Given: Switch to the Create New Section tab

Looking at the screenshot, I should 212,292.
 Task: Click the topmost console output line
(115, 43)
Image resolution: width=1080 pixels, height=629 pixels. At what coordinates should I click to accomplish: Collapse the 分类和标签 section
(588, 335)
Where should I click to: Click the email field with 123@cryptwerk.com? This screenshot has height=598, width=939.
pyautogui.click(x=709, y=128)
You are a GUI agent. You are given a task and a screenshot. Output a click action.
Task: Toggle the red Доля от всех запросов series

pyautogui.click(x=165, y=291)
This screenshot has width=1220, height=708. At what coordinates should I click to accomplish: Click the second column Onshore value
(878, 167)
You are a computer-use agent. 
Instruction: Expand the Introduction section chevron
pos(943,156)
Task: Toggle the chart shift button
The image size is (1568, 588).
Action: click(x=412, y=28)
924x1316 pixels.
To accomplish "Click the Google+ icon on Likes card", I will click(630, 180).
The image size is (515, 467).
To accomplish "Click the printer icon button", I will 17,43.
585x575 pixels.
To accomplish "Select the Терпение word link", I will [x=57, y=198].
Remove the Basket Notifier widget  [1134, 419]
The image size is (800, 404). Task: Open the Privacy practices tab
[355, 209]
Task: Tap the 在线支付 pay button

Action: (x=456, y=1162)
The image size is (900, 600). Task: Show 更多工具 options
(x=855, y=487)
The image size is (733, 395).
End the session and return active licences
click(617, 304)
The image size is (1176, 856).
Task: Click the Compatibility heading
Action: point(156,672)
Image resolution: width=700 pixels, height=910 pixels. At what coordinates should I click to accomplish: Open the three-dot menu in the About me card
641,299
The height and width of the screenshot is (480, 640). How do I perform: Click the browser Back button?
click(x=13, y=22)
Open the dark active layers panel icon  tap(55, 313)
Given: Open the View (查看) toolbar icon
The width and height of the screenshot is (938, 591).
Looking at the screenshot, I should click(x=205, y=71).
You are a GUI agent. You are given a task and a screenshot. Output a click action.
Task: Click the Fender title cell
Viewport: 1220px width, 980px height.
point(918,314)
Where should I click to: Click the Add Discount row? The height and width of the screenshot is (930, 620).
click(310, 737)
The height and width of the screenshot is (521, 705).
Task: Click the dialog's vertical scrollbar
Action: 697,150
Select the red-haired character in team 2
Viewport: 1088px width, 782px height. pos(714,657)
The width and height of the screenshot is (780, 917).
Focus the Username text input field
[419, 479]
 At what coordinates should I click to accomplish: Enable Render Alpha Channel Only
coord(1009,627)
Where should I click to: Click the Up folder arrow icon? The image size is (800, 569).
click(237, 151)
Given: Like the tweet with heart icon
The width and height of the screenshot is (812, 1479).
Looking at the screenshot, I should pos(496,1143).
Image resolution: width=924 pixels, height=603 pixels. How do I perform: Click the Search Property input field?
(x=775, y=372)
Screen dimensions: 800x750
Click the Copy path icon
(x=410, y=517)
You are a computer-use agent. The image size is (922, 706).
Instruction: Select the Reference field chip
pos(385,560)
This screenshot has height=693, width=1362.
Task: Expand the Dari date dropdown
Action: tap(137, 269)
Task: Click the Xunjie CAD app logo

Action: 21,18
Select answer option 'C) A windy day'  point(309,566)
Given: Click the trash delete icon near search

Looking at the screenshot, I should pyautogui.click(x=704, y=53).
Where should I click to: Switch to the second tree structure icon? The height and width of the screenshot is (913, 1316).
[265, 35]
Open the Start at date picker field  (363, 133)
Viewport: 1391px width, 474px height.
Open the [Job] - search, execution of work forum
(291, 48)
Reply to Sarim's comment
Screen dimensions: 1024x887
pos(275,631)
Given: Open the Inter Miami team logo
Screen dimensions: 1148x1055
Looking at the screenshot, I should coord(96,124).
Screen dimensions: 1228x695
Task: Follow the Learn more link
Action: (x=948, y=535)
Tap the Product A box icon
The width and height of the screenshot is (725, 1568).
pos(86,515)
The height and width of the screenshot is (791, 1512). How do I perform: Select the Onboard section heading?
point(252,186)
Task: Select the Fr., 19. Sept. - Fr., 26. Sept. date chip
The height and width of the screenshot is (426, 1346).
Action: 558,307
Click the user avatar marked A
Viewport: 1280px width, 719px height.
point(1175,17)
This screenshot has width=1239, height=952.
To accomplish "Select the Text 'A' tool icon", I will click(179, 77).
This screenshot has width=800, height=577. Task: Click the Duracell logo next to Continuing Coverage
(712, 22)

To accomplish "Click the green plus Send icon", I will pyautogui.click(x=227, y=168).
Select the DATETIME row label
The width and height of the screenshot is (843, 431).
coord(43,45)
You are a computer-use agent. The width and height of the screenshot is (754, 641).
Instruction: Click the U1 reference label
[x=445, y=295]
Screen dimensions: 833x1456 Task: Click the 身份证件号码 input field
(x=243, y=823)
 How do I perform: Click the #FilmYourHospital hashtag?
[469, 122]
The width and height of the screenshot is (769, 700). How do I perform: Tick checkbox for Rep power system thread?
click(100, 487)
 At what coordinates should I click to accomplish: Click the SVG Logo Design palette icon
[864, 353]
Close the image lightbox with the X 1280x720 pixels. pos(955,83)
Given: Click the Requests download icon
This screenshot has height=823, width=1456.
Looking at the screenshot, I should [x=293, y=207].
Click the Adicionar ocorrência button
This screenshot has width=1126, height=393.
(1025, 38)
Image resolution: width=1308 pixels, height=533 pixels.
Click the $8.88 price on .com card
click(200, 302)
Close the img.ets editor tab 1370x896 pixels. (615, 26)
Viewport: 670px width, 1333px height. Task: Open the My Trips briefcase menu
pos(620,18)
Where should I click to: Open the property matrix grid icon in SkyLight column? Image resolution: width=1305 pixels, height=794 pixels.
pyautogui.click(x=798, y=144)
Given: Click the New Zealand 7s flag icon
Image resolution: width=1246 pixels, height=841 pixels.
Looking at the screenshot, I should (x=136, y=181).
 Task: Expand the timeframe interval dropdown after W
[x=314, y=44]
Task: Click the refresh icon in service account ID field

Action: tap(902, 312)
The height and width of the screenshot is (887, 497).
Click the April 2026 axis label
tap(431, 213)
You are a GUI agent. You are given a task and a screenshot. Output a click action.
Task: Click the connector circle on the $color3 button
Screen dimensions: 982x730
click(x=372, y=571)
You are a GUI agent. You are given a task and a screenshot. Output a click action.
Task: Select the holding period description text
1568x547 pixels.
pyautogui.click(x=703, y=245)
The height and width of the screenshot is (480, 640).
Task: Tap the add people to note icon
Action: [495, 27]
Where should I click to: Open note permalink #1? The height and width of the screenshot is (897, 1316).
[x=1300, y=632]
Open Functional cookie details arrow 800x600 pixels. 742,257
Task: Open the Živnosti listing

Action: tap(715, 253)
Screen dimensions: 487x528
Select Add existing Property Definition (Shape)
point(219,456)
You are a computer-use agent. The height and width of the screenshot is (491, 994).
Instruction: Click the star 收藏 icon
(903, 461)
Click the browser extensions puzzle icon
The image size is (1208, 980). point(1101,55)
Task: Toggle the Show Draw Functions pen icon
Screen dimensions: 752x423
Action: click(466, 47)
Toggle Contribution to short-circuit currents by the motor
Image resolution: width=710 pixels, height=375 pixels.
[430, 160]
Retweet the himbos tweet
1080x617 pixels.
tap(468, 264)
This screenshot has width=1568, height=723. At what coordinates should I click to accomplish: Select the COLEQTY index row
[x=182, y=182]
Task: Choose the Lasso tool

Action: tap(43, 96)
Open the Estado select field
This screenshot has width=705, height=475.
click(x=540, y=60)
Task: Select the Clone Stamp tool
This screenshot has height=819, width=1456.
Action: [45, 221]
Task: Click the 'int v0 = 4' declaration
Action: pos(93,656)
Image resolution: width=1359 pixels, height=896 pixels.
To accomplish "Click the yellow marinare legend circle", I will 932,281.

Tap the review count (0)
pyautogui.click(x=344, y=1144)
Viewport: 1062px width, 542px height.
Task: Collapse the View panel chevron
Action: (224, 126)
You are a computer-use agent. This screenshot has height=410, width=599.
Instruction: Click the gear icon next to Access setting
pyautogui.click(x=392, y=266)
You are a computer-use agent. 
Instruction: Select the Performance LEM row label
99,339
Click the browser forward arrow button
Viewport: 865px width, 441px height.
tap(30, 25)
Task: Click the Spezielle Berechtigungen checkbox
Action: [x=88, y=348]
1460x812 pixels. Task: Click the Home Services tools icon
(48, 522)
* * * * * * * * *
WORK REQUIRED:
Take the listing above and repeat exactly the lines from the one containing "Where should I click to: Open the" through the one containing "Screen dimensions: 487x528", both included.

ANSWER BELOW:
Where should I click to: Open the property matrix grid icon in SkyLight column? Image resolution: width=1305 pixels, height=794 pixels.
pyautogui.click(x=798, y=144)
Given: Click the New Zealand 7s flag icon
Image resolution: width=1246 pixels, height=841 pixels.
Looking at the screenshot, I should (x=136, y=181).
 Task: Expand the timeframe interval dropdown after W
[x=314, y=44]
Task: Click the refresh icon in service account ID field

Action: tap(902, 312)
The height and width of the screenshot is (887, 497).
Click the April 2026 axis label
tap(431, 213)
You are a GUI agent. You are given a task and a screenshot. Output a click action.
Task: Click the connector circle on the $color3 button
Screen dimensions: 982x730
click(x=372, y=571)
You are a GUI agent. You are given a task and a screenshot. Output a click action.
Task: Select the holding period description text
1568x547 pixels.
pyautogui.click(x=703, y=245)
The height and width of the screenshot is (480, 640).
Task: Tap the add people to note icon
Action: [495, 27]
Where should I click to: Open note permalink #1? The height and width of the screenshot is (897, 1316).
[x=1300, y=632]
Open Functional cookie details arrow 800x600 pixels. 742,257
Task: Open the Živnosti listing

Action: tap(715, 253)
Screen dimensions: 487x528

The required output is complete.